# E61, at last!



## greymda (Oct 6, 2016)

hi there,

a bit of history.

started it all with a moka pot.

then bought an Bosch Barino espresso machine.

then went the full automatic route, owning a Krups XP7200.

then, i found out espresso forums. okaaaaaay.

hello, Gaggia Classic! very nice, this is it!

nope... i need OPV adjusted. okay. no wait, i need a PID! okay. this is it!

nope...

hello Rancilio Silvia! wow! that's a well made machine! this is it!

nope.. basic PID, then meCoffee PID. this is it!

well you got the idea... hello my first HX machine! LaScala Butterfly! this should be it, else my girlfriend would kick me out from my own house...
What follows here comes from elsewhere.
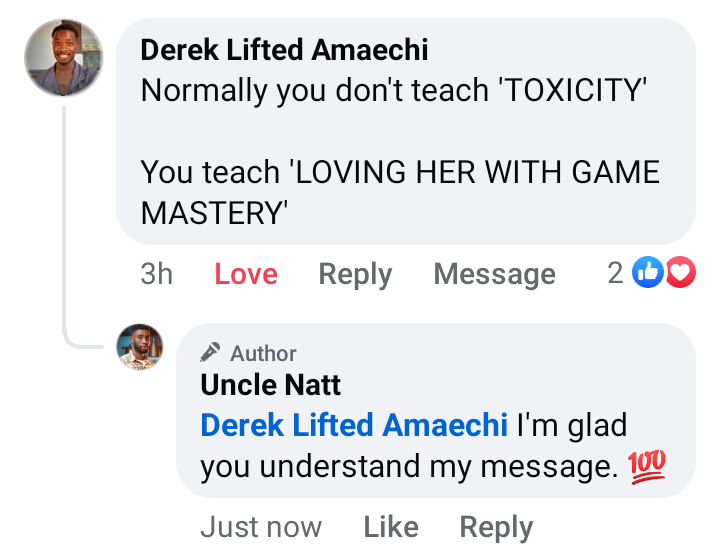Click the blue Derek Lifted Amaechi mention

354,425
thus, this is my setup, at the very moment: La Scala Butterfly and a Mazzer Mini.

oh, and have i told you in my country there is no market of espresso machines? i had to get into my car and drive to next country (that one is in EU) and get one. always. so, it wasn't easy, and it won't, unfortunately.









hello?..


----------



## eddie57 (Mar 21, 2017)

nice setup mate


----------



## Farravi (Dec 12, 2013)

It really is a beautiful espresso machine. I think it's time i upgraded my coffeepid Rancilio silvia too. What made you choose Lescala butterfly over other machines?


----------



## greymda (Oct 6, 2016)

Farravi said:


> It really is a beautiful espresso machine. I think it's time i upgraded my coffeepid Rancilio silvia too. What made you choose Lescala butterfly over other machines?


thanks! well, to be honest it was a purchase because the price was good.
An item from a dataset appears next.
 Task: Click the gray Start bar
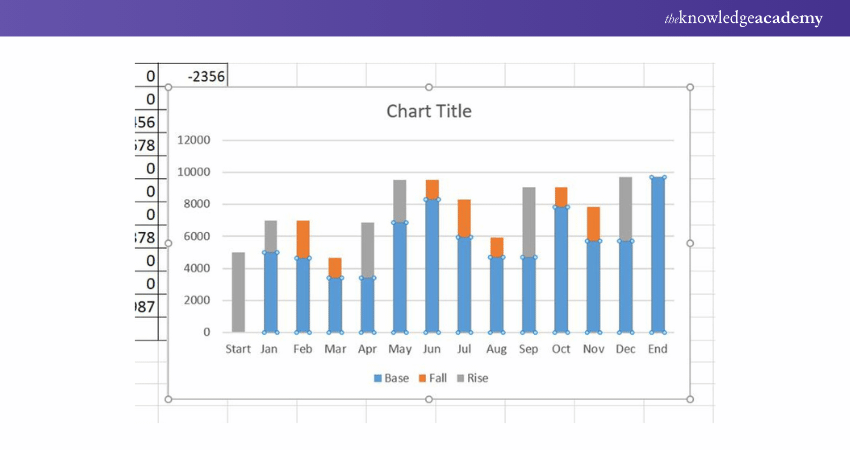pos(238,292)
depending on your budget i guess there are more domestic-friendly machines out there. if budget allows it, go for a Rocket.


----------



## Farravi (Dec 12, 2013)

I was leaning towards linea mini or if I can get the older brother, second hand, the gs3, that would be the ultimate setup in my opinion.


----------



## greymda (Oct 6, 2016)

oh, that's for sure. where i live the average salary is ~150-200 euro and a Mini or GS3 is way outta possibility.


----------



## Tiny tamper (May 23, 2014)

Very nice indeed hope it serves you well for a long time


----------



## Deansie26 (Jan 16, 2017)

Lovely set up you have there


----------



## Stanic (Dec 12, 2015)

Nice setup and upgrade path, I smell a dual boiler next


----------



## greymda (Oct 6, 2016)

@Stanic, well i don't know. they cost a lot at the moment. will see, will see


----------



## Stanic (Dec 12, 2015)

Let's rather wait and save for the Londinium Compact


----------



## greymda (Oct 6, 2016)

well, can't disagree on that


----------



## caffeinejunkie (May 29, 2017)

Looks nice, are you enjoying it so far?


----------



## greymda (Oct 6, 2016)

@caffeinejunkie i certainly am!


----------



## hotmetal (Oct 31, 2013)

Fantastic! Kudos for the trouble you went to in order to acquire it! May it bring you a lifetime of great coffee.


----------



## greymda (Oct 6, 2016)

thank you, hope this as well


----------



## lake_m (Feb 4, 2017)

Nice to see a different manufacturer on the forum. Looks really nice, hope you enjoy it.


----------



## _shakeyjake_ (Dec 16, 2016)

Beautiful machine! Love those polished ones.


----------



## glevum (Apr 4, 2013)

Left field machine. I like that. Enjoy!


----------



## kennyboy993 (Jan 23, 2017)

Stanic said:


> Let's rather wait and save for the Londinium Compact


With no steam wand?!


----------



## greymda (Oct 6, 2016)

glevum said:


> Left field machine. I like that. Enjoy!


my english is.. well, not that good. what does this mean?


----------



## Stanic (Dec 12, 2015)

kennyboy993 said:


> With no steam wand?!


No problem with that


----------



## Dougy Giro (Aug 8, 2017)

Never heard of this make before, looks great


----------